1973年、バンド「シュガー・ベイブ」を結成。アンダーグラウンドなロックシーンに身を置きながら、ポップな楽曲を志向する音楽性はなかなか理解されず、評論家と怒鳴り合ったことも数知れない。今なお「僕は本流ではなく、傍流の人間」と話す。
76年のソロデビュー後も、代表曲「クリスマス・イブ」をはじめ、洋楽への深い知識に根ざした良質な楽曲を発表し続けてきた。90年代中頃には、業界の様々なしがらみから「引退も考えた」というほどの深刻な低迷期に苦しんだが、97年、作曲を手がけたKinKi Kidsの「硝子(ガラス)の少年」の大ヒットを機に復活を果たした。

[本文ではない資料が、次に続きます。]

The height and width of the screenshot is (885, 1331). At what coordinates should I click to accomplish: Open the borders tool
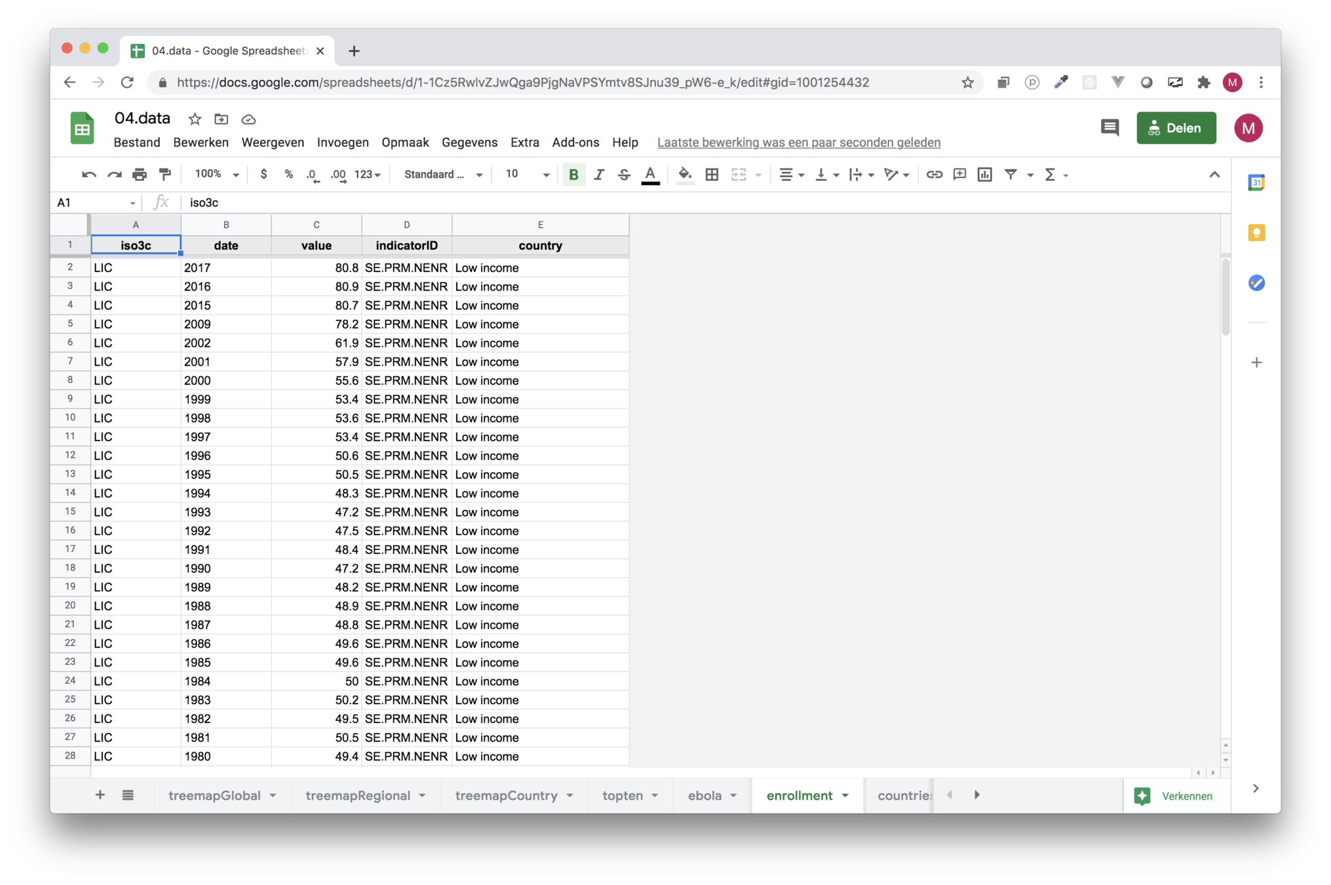click(712, 174)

テレビに出ないことで有名だが、一方で、ドラマやCMなどとのタイアップが多いことでも知られる。「曲を知ってもらうための露出です。僕にとってはこれが立派な『テレビ出演』」という。
そんなポップスの職人はいま、CD不況のただ中にあって、ライブに活路を見いだそうとしている。
2002年からの10年間で、CDやDVDなど音楽ソフトの総生産額は4800億円から2800億円に落ち込んだ。しかし、ライブ・エンターテインメントの市場規模は、同じ10年で800億円から1600億円へ倍増した。

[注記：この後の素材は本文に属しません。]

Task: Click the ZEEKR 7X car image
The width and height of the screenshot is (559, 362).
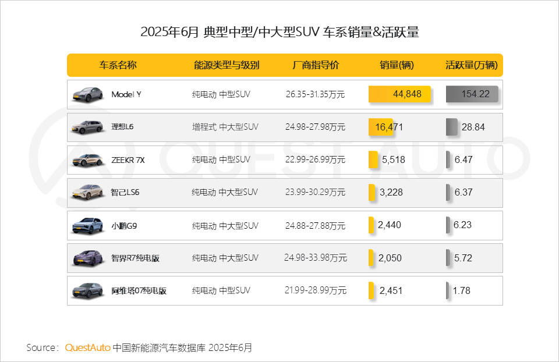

この音楽産業の激変に呼応するように08年、6年ぶりにツアーを再開。以来、各地の音楽フェスに出演し、デビュー当時を知らない若い世代にもファン層を広げている。
「生活手段としての音楽を冷徹に考え、ライブに先祖返りしようと決めた。今まではCDが音楽文化の中心で、ライブはその販促活動みたいなところがあった。でも、これから先は、ライブのためのCDになる」と言い切る。

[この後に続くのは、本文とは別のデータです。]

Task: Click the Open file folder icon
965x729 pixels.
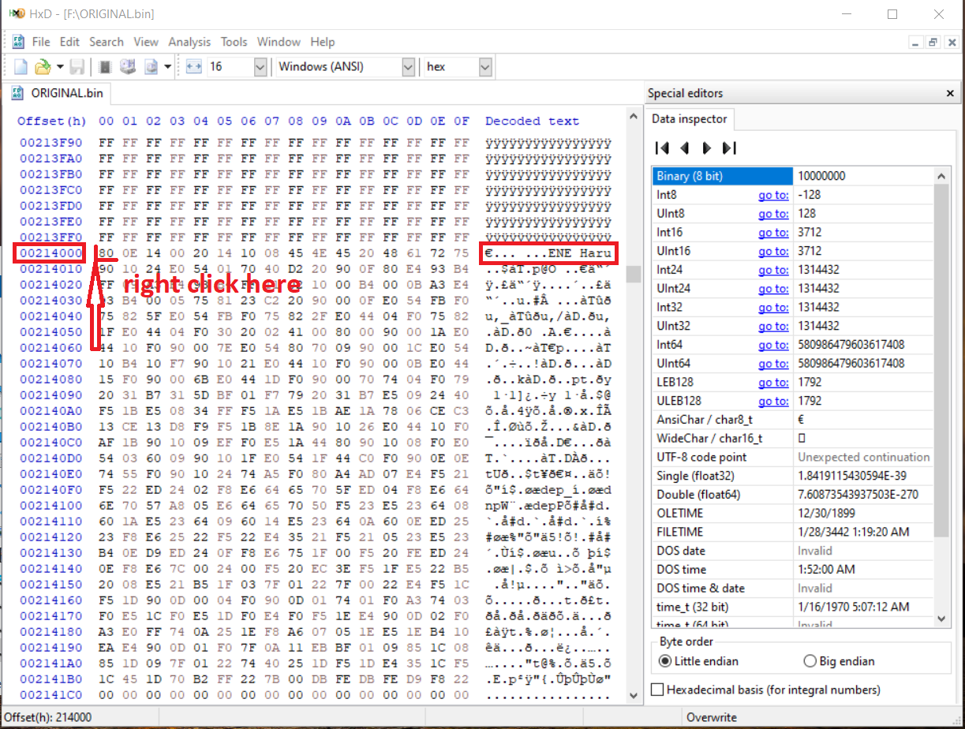Action: click(43, 67)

今夏には「なかなか生で見られないお客さんにも、ライブを体験してほしい」と、全国の映画館でライブ映像を上映した。そして9月末、ソロ活動35周年を記念したベスト盤「OPUS 〜ALL TIME BEST 1975-2012〜」を出した。
「音楽配信によってパッケージのCDが殲滅(せんめつ)されていくことは時代の趨勢(すうせい)で、止めようがない。今回のアルバムを出した最大の理由は、CDがまだ健全な流通に乗っている間にベスト盤を出しておきたかったから。CD時代の終わりに際しての、まとめです」
これから音楽はどうなるのか。若手ミュージシャンから相談された時には、こう答えている。
「音楽がなくなるわけじゃない。音楽を届け、利益を生むための方策が変わるだけ。音楽を人に伝えたいと思うパッションがあるなら、道は必ずある」
1953年、東京・池袋生まれ。
68年、都立竹早高校入学。
72年、明治大入学、数カ月で中退。
73年、大貫妙子さんらとバンド「シュガー・ベイブ」結成。
76年、シュガー・ベイブ解散。アルバム「サーカス・タウン」でソロデビュー。
80年、マクセルのCMへの出演が話題になり、アルバム「ライド・オン・タイム」でオリコン1位獲得。
82年、シンガー・ソングライターの竹内まりやさんと結婚。
88年、JR東海のキャンペーンに「クリスマス・イブ」(83年発売)が使われ、大ブレーク。
97年、作曲を手がけたKinKi Kidsの「硝子(ガラス)の少年」がヒット。
11年、6年ぶりのアルバム「レイ・オブ・ホープ」発売。
ラジオ番組「サンデー・ソングブック」(TOKYO FM系)のプロデューサー砂井博文さんは「達郎さんは常にリスナーを意識している。東日本大震災の直後には、避難所の小さいラジオでもよく聞こえるよう、自ら音質を調整していた」と話す。